I have a White BMW and a White Touareg. Both have been fully treated with the following products in the following order.


Clayed
Removed wax with CG New Car Solvent
Glazed with EZ Glaze
Sealed with Jetseal 109
Waxed with AG HD Wax (recommendations welcome)
Maintenence wash with CG Mr Pink.

However the Touareg gets a lot of miles on it and the bottom half of the car gets covered in tar spots after a week or driving.

As you can imagine this can get frustrating and normal washing doesn't remove these. However I'm assuming that tar remover will remove any wax / sealant.

What are your recommendations for this problem?

Thanks in advance!


----------



## Wullie_84 (Dec 27, 2013)

I'm not 100% sure regarding your query, but G-Techniq W7 - Tar and Glue Remover is pH neutral and fully coating compatible. This might be different for waxes/sealants, but hopefully someone else might be able to shed further light on this.

There was also a delay on releasing this product because of an issue with the packaging, but I understand it should be out soon.


----------



## Tonie (May 26, 2014)

Nice pristine looking cars you have there. Must be annoying to have the black spots. I would refer to Gyeon in this case. Their TAR product is very sophisticated and gentle, but it dissolves tar very well. It is designed to be at least coating safe, so best send Gyeon Jeremy a PM to be sure.

Don't be put off by stories about the colour staining your white plastics. If you buy a new bottle from any good retailer, you will be fine.

Regards and please update if you have a reply from Jeremy,
Tonie


----------



## adjones (Apr 24, 2013)

Wullie_84 said:


> I'm not 100% sure regarding your query, but G-Techniq W7 - Tar and Glue Remover is pH neutral and fully coating compatible. This might be different for waxes/sealants, but hopefully someone else might be able to shed further light on this.
> 
> There was also a delay on releasing this product because of an issue with the packaging, but I understand it should be out soon.


If it is pH neutral, I would hate to tell you that it is probably rubbish with tar. Every single effective tar remover out there is solvent based, so it does not have a pH. Some suppliers still claim that their products are pH neutral, but this just shows they know nothing about chemistry. So either G-tech have come up with something very very special or someone has failed in keeping their marketing accurate.

As far as the question is concerned, there is no answer. Tar is not actually so different from what makes up many waxes and sealants. If you are very effective on tar, you will be very aggressive on a wax/sealant. Likewise, if you are safe on your wax sealant, you won't be wild effective on tar. Catch 22.


----------



## Yellow Dave (Apr 5, 2011)

It really depends on how well he tar has bonded to the paint.
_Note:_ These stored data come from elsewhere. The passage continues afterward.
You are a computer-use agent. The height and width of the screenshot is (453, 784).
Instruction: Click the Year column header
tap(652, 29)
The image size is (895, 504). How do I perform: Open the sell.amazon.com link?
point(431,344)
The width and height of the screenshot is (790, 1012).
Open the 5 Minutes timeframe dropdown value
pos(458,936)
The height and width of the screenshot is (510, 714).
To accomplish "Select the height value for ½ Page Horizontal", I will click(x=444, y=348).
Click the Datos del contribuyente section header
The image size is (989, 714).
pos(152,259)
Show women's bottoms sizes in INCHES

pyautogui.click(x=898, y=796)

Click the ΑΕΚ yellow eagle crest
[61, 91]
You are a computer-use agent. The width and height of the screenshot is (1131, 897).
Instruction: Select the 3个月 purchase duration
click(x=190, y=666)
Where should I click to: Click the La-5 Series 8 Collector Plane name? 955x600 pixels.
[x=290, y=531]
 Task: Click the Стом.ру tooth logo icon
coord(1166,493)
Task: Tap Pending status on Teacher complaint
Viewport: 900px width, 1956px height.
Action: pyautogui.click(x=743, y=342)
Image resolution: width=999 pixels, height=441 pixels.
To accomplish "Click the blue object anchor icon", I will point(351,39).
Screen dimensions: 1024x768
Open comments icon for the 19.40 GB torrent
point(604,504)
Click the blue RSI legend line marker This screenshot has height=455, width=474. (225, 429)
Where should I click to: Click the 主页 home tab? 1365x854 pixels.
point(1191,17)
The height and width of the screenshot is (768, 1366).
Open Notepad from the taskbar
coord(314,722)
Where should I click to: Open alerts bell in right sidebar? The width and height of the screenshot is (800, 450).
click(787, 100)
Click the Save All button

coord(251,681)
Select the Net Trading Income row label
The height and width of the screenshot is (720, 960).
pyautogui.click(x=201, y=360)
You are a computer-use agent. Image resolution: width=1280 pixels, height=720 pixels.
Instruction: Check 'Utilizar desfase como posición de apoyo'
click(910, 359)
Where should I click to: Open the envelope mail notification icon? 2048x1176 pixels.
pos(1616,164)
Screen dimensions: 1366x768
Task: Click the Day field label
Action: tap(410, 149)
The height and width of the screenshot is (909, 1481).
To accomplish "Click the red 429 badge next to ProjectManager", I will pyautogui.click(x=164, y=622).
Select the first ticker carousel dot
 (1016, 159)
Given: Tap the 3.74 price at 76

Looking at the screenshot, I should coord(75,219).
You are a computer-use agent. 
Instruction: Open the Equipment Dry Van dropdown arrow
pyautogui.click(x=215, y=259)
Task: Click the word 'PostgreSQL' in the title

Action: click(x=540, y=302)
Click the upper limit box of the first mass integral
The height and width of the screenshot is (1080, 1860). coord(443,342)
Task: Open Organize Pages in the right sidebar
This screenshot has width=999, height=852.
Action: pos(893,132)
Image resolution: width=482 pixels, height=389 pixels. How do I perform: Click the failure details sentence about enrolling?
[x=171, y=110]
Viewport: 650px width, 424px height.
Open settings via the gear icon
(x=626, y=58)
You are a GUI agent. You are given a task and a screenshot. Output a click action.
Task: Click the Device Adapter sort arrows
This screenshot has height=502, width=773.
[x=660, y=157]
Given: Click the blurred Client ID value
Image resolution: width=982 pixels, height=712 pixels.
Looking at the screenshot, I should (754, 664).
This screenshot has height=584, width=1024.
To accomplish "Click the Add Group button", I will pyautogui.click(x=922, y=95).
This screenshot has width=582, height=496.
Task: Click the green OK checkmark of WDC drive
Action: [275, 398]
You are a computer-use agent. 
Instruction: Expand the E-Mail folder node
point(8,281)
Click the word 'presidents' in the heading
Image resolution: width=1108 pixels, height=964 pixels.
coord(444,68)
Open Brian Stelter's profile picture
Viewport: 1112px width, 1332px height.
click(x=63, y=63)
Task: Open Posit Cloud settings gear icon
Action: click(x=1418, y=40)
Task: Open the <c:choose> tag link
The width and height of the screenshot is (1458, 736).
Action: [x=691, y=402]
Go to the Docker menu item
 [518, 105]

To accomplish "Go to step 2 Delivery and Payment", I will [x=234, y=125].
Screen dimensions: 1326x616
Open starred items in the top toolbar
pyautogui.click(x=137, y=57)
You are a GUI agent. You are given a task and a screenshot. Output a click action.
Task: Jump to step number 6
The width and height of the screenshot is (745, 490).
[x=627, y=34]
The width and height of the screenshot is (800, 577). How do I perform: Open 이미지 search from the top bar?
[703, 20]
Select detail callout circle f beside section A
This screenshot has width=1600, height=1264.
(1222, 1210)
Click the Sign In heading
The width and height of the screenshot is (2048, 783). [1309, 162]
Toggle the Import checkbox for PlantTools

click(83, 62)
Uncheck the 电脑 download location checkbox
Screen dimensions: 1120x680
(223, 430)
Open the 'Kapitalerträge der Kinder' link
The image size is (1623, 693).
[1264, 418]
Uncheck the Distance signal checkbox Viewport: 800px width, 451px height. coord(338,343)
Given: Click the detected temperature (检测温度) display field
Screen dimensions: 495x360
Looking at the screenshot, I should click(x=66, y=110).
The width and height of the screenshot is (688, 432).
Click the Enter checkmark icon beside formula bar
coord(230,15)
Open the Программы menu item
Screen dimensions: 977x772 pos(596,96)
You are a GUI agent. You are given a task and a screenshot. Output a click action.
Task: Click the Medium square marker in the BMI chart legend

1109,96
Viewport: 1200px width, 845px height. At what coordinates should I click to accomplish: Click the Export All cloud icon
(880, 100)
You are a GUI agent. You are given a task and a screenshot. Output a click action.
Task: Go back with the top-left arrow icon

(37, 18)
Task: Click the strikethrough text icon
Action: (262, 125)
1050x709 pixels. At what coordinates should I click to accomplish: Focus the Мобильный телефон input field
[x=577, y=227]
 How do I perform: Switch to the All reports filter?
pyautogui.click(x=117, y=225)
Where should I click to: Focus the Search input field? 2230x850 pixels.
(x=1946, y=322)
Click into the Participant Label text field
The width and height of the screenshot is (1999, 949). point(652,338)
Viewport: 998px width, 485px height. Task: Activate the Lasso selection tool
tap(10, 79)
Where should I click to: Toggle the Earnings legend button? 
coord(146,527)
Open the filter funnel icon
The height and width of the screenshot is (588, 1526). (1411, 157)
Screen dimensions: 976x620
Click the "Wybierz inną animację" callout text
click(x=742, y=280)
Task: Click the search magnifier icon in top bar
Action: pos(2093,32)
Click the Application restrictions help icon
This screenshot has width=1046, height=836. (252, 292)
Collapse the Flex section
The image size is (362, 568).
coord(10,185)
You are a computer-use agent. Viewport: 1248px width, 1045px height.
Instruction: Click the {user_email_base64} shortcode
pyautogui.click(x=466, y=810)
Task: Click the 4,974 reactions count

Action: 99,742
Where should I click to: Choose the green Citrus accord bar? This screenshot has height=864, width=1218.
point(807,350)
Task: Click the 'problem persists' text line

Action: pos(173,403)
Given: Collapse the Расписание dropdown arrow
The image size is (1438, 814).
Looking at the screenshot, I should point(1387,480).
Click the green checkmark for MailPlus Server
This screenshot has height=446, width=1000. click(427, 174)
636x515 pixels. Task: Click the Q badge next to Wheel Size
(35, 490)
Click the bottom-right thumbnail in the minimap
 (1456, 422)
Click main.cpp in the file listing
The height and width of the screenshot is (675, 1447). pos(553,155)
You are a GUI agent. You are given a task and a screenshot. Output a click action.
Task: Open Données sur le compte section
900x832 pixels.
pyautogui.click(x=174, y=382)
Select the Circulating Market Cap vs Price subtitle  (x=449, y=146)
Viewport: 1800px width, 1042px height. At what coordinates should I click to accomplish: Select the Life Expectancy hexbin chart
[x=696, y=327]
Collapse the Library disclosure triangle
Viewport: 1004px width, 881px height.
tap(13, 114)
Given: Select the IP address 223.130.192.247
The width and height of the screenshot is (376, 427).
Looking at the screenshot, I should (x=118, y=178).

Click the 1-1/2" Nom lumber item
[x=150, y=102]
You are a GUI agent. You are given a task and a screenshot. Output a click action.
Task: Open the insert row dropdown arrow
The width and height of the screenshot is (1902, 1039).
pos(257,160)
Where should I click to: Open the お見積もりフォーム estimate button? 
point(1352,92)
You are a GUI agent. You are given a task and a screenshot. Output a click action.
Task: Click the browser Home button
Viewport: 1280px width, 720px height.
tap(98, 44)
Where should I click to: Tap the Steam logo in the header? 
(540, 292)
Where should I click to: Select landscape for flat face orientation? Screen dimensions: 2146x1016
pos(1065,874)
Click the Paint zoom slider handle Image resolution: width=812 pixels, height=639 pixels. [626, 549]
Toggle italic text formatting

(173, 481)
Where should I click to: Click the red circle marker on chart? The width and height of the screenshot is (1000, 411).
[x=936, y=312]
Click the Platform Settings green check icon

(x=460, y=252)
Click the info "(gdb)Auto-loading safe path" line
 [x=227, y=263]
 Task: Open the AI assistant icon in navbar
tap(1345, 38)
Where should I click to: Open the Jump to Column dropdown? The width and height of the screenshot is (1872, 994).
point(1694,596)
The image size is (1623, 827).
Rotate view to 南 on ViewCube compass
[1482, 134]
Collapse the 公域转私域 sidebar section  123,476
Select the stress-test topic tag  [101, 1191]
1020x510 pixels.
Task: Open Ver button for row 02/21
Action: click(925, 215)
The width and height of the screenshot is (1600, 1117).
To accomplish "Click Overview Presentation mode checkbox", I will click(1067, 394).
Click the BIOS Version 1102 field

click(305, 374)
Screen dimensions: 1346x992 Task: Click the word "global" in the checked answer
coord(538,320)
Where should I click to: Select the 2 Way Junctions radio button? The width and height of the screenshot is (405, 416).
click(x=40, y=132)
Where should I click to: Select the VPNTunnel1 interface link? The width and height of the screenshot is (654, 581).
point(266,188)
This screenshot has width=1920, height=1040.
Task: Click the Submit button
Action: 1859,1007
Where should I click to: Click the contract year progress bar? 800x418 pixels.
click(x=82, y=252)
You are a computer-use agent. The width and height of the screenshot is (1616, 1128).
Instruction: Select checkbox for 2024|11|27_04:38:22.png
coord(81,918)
On a well protected car washed weekly I would see a lot of the minor spots wash off. Those that didn't required a spot attack approach. Lightly must a MF with your chosen tar removing product and gently touch to tar spot. If your wax and sealant is still there the tar should come off relatively easy

But I would point out that although the tar remover may not remove your wax or sealant, it certainly isn't going to help it it in any way, so best to expect a premature failure of some degree as it will struggle to hit its durability. Might be best to follow up these areas with a product that is quick and easy to use to add durability, something like C2 or reload for example.


----------



## james_death (Aug 9, 2010)

If you need to use tar remover then treat the sections cleared with whatever wax or sealant you wish but something designed to remove tar is going to be detrimental to whatever wax or sealant etc you have on.


----------



## QuattroNor (Oct 29, 2013)

Here in Norway we have this problem all thru the winter. The product most of us use, and have been using a long time, is the Swedish "Prick Bort" (translates to "spot away")  from Mac124. This is prooved to be both very effective and gentle to lsp. No problem to use it on wax, sealant or coating.
If you could get your hands on this I think you would be very pleased. Hope this was helpful.


----------



## Lowiepete (Mar 29, 2009)

You could dissolve it with FK 1000p or any solvent-heavy wax, though you will 
have to be patient, because you'll need to concentrate on each tar spot 
individually. Ensuring the surface is clean and salt-free, melt the wax with your 
fingers in the tin and gently massage by hand over the spots, then wipe away. 
Buff-off in one go after several minutes.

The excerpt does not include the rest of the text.